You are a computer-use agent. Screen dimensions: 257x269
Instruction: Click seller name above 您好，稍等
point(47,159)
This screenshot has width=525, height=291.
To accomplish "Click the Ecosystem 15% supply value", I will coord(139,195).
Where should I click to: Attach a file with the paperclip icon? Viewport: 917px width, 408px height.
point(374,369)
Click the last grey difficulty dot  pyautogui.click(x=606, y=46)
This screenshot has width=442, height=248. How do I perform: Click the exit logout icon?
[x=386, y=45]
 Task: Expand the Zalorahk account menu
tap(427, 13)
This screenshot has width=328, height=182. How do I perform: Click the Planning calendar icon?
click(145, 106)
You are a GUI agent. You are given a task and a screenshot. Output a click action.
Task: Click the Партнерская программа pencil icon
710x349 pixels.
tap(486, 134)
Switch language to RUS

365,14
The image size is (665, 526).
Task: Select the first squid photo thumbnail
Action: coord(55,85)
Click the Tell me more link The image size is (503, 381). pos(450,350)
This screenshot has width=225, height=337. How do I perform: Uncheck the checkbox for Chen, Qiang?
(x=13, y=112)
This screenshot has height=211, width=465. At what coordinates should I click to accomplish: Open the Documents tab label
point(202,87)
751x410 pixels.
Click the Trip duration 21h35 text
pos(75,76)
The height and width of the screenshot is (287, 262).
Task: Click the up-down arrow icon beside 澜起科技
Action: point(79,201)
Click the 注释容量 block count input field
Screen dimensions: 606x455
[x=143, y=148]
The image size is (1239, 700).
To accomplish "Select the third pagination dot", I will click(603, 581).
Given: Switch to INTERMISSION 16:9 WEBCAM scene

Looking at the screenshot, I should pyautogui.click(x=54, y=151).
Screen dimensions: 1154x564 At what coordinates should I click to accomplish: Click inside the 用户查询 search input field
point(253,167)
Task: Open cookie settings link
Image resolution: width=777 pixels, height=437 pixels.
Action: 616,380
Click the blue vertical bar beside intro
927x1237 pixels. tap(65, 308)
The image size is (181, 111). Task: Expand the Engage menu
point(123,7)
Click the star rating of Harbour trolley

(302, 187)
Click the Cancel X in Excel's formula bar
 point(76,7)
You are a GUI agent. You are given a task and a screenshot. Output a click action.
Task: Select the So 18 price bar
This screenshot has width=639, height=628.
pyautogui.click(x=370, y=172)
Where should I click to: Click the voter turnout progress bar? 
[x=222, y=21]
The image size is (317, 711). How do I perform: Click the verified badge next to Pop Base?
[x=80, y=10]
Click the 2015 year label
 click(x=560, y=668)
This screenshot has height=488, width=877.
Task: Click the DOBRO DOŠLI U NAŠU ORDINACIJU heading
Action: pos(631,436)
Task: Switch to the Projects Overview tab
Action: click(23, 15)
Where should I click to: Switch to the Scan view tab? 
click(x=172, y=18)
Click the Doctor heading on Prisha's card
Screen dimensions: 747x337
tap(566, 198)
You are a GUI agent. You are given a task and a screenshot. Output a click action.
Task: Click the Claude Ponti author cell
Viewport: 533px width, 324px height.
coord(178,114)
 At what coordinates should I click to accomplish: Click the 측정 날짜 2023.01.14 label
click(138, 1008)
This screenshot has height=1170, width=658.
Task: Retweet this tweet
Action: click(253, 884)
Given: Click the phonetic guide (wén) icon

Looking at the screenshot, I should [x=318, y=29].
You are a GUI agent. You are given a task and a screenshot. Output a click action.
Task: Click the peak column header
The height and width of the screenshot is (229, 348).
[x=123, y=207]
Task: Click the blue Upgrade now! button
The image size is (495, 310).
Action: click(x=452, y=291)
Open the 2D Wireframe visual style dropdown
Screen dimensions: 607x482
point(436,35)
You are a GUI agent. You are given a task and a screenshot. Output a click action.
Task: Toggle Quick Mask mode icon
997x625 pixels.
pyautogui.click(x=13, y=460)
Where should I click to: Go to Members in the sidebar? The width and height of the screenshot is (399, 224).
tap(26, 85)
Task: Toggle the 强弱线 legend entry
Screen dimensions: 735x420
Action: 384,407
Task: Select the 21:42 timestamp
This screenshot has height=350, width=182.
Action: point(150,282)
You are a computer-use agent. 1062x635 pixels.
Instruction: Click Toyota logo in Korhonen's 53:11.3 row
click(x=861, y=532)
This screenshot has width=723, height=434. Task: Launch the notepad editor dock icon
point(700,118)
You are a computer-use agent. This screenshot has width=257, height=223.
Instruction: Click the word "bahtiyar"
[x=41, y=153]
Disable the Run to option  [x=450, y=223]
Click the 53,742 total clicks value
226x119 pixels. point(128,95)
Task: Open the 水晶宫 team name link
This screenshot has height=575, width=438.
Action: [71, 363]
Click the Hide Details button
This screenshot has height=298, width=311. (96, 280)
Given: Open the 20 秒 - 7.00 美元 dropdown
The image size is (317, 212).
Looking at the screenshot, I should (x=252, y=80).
○ ○ ○
• [Task requirements]: Your answer must be one number: how many lines of the entries hold the string "Toggle".

• [Answer space]: 2